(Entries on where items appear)
※ ※ ※

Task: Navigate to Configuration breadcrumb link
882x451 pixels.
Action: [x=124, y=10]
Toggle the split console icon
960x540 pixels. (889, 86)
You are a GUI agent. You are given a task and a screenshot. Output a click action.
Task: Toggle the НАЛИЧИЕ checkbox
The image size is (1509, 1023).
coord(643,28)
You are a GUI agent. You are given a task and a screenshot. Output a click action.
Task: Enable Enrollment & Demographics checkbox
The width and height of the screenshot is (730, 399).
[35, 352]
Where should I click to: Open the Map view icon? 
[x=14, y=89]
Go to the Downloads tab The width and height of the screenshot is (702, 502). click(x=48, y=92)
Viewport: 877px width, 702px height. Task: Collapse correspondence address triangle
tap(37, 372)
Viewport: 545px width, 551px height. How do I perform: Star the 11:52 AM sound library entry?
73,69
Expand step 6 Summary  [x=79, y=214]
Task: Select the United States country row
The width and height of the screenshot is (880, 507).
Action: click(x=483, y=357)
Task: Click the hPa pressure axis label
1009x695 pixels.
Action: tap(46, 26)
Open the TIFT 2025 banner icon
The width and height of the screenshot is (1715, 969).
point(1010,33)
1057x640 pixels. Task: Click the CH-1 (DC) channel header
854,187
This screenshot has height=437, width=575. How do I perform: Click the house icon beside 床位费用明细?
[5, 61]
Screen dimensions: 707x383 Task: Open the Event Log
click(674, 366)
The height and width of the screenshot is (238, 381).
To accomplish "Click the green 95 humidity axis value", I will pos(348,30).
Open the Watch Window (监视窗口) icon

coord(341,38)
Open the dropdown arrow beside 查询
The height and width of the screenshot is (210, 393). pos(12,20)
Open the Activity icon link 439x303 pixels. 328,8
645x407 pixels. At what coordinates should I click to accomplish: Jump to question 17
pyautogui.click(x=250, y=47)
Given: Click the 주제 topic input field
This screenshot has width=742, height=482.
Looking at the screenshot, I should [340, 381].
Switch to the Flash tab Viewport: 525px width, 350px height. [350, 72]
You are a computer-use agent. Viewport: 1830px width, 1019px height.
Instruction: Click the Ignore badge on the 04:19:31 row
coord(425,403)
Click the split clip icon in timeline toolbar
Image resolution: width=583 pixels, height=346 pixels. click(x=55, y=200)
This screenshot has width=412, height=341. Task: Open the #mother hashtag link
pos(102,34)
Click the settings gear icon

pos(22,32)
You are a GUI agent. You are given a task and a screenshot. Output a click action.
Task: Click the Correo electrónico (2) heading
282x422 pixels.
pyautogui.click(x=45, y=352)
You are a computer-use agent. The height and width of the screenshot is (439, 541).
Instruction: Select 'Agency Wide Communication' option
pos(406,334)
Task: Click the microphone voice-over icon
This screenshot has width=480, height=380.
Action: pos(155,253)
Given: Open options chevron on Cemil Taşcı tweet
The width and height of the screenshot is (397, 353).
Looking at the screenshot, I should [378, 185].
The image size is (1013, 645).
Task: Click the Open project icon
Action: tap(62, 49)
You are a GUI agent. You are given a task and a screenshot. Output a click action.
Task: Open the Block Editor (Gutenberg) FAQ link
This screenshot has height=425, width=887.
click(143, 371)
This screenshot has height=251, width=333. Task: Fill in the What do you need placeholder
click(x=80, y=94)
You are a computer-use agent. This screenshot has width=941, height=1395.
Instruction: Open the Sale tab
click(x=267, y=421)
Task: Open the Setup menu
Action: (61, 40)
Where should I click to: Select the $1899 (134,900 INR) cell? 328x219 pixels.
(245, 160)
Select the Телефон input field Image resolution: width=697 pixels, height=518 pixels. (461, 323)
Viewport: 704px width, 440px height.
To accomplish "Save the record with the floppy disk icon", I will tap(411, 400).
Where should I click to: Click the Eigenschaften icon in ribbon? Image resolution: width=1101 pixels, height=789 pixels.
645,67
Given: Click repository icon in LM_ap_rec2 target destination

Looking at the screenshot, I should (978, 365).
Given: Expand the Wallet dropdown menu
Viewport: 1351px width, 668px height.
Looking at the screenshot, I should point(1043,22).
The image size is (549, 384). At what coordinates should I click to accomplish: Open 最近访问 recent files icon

※ ※ ※

» TASK PROMPT
Collect every line above that contains the word "Expand" and copy each one in full.

» ANSWER TO THIS PROBLEM
Expand step 6 Summary  [x=79, y=214]
Given: Expand the Wallet dropdown menu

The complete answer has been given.